Aber nichts dieser Dinge bringt mir meinen Steffen zurück. Das muss ich noch begreifen.
Eigentumswohnungen und Häuser
zu allererst: haben wir natürlich nicht. Aber rein theoretisch macht es vielleicht Sinn, hätte man Kinder. Aber gewöhnlich ziehen die Kinder wo ganz anders hin, es sind mehr da, als dass es Eigentum gibt und der Zank ist vorprogrammiert.
OK, das Rentenargument …
Ja, der Gedanke ist schon schön:
wenn man einen sicheren Job über Jahrzehnte hat, nie etwas vorfällt und alles so ist, wie es immer war. Beide gut verdienen, sich niemand scheiden lässt. Niemand arbeitslos wird oder gar krank wird und gepflegt werden muss oder gar viel zu zeitig stirbt. Und wenn die Wirtschaft immer so weiter wächst (hüstel) und alles immer mehr wird und der Kapitalismus unbegrenzt wächst und wir unbegrenzte Ressourcen haben. … Ihr merkt es selbst, ne?
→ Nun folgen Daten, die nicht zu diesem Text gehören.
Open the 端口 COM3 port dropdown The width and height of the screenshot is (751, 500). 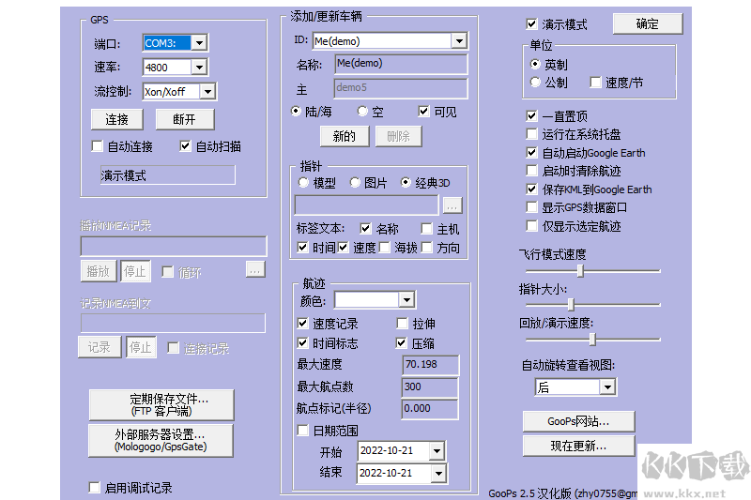[x=198, y=43]
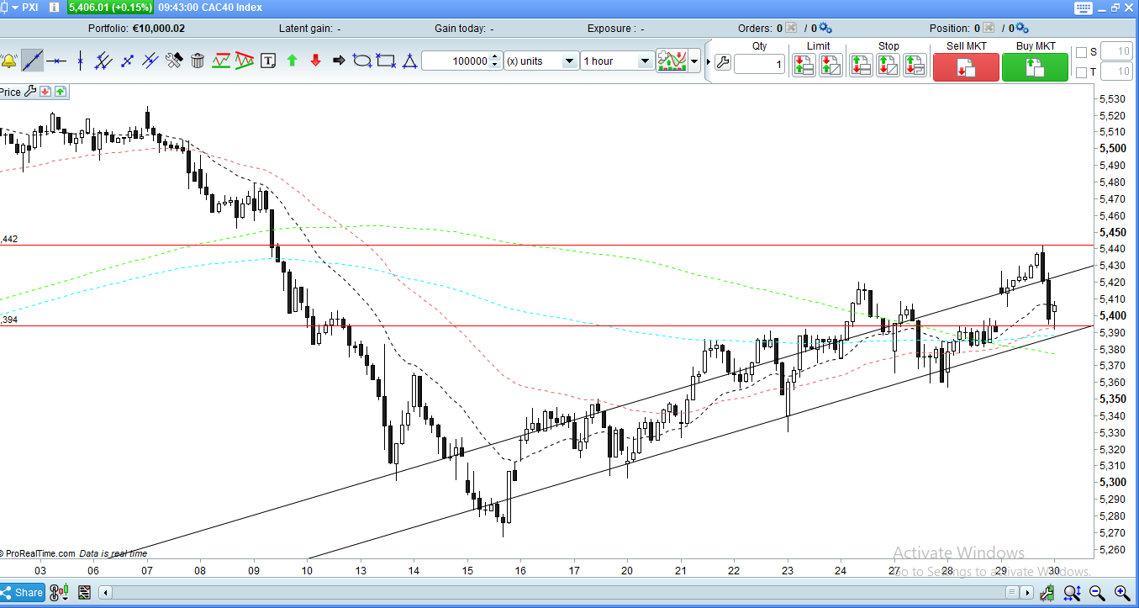
Task: Select the green up arrow marker
Action: coord(292,61)
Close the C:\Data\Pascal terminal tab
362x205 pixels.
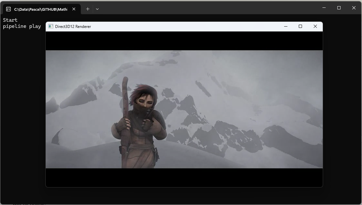[74, 9]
Und da das jeder irgendwie ahnt, haben wir Angst, solange wir den scheiß Kredit abzahlen, und dann noch weiter, um die Kinder, um das was wird, und was aus den Kindern wird, und den Nachbarn, und den Nachbarn vom Nachbarn. Und „stell Dir vor, der hat …“ …. oh, ich schweife ab.
Und parallel peitschen uns Selbstoptimierungsinfluenzer ständig in das Bewusstsein, dass das Wachstum und das Eigentum die einzige Wahrheit ist.
Muskelbepackte Supertypen säuseln vom Eigenheimbau, daneben steht ein bei Ablauf beliebig austauschbares gesichtsgetuntes Püppchen aus Fassade ohne Inhalt, während die Typen sich an Autos lehnen, die schon beim vom Hof des Autohändlers fahren 6.000 EUR Wertverlust haben. Die teuersten Fliesen werden sich um den Kopf gehauen, während das Püppchen ein „HOME“ ins Wohnzimmer dekoriert.
Aller vier Jahre wird eine Küche neu gekauft, die nie benutzt wird – wegen der Fettflecken – und im Garten wird auf dem 2.000 EUR Gasgrill fertigmariniertes Steak von LIDL totgegrillt.
Glückwunsch!
Was für ein fürchterliches Leben.
Was hinterlässt ein Mensch?
Es sind nicht die Sachen, das Eigentum, die Ordner, die Klamotten, die Werte an die man sich erinnert – es ist der Mensch. Es ist die mit ihm verbrachte Zeit. Das miteinander Reden, das Lachen, das Trinken, das Feiern. Die ganzen tollen Gespräche. Das gemeinsame Reisen, die mit Emotionen verbrachte Zeit.
Es bleibt das, was den Menschen im innersten ausgemacht hat, nicht die Hülle, nicht der Schein. Und es bleibt Kunst, wenn dieser Mensch andere Menschen bewegt hat, mit Bildern, oder Musik, oder, oder.
Vielleicht als Vermittler, um ins Gespräch zu kommen sind Musik, das Computerspiel und der Film ein guter Träger – aber am Ende zählt doch nur der Mensch, bzw. seine Seele.
Erkenntnis
Daraus folgt für mich die Erkenntnis, dass ich nichts weiter brauche, als ein Dach über dem Kopf, Kleidung und gutes Essen und als Luxus: viele Reisen. Damit ich etwas habe, woran ich mich erinnern kann, wenn ich nicht mehr reisen kann.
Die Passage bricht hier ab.